The idea of instituting stringent restrictions on testing in F1, in order to save money, has perhaps been one of the most effective cost-saving measures to have emerged from the work of the FIA and FOTA to save the sport from financial suicide. I remember, not so many years ago, when it seemed that every weekend there wasn't a race, there was a test going on somewhere. The test ban might also have had the incidental benefit of shaking up the established order in the sport, or at least making the individual races a little less predictable. Without time to test new parts and ruthlessly optimise aero-packages and setup for every circuit, there seemed this year to be a slightly more of a random aspect to the performance of individual teams at particular tracks. Without having had the chance to test exhaustively any new parts, and with the radical rules shake-up rendering previous years' experience less useful than it might have been, there was a greater variation in teams' performances from race to race.
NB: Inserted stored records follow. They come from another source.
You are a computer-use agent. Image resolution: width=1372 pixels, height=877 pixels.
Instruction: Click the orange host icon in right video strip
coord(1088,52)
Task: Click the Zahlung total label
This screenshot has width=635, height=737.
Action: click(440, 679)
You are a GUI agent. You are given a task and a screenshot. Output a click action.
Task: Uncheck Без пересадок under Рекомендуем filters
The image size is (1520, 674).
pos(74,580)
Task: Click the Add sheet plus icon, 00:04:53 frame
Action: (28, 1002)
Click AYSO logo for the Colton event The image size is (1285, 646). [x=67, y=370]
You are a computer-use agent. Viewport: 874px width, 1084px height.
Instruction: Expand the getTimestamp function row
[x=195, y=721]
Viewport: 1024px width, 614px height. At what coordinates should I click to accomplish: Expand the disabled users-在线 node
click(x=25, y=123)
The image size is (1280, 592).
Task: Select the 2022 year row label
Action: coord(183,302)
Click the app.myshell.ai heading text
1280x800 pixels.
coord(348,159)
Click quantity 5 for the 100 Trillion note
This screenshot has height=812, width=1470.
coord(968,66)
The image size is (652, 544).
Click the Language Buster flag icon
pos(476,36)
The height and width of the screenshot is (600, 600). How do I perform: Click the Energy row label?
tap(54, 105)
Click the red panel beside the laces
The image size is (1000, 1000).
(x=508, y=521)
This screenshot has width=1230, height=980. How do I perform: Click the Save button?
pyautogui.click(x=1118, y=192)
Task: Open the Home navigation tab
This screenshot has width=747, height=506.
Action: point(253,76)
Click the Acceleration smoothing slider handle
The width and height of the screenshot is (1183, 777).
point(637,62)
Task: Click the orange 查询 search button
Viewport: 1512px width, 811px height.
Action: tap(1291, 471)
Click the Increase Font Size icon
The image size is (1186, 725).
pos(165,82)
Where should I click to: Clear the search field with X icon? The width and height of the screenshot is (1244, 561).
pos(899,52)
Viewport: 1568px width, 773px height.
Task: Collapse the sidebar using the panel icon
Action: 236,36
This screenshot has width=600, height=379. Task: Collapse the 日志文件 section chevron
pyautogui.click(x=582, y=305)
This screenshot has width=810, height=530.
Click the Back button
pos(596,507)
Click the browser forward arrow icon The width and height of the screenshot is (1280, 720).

No bad thing in my book. A dose of unpredictability helped to keep my interest up during a season in which the actual quality of the racing didn't really stand out. There were an awful lot of high-speed processions. The problem with the testing ban was that it put new drivers at a severe disadvantage. Where in the past anyone making their F1 debut would have had the luxury of having spent endless hours pounding round the Circuit di Catalunya or Jerez, two drivers making their debut in the middle of this year's season had tested an F1 car only briefly, and in a straight line. Of the others, Romain Grosjean, drafted in to replace Nelson Piquet Jr, had almost no experience of the 2009-spec slick-tyred, smaller winged F1 cars and Sebastien Buemi, the only one to have the luxury of a full winter testing schedule, looked far and away the strongest.

So the institution of a 'young drivers' test at Jerez this week, where drivers with more than 3 Grands Prix under their belt are barred from participating, is a long overdue move. It would probably have been helpful to have such an event during the season, but at least now the teams are being given an opportunity to evaluate potential stars without losing out on valuable testing mileage which a more experienced driver would be able to put to much better use. By forcing all teams to use drivers with little previous GP experience, teams are forced to use inexperienced drivers if they want to test at all, and youngsters are given a chance (the exception, to some extent, was Mclaren, who, in Gary Paffett, ran a man whos is a very experienced test driver who just happens never to have taken a Grand Prix start.)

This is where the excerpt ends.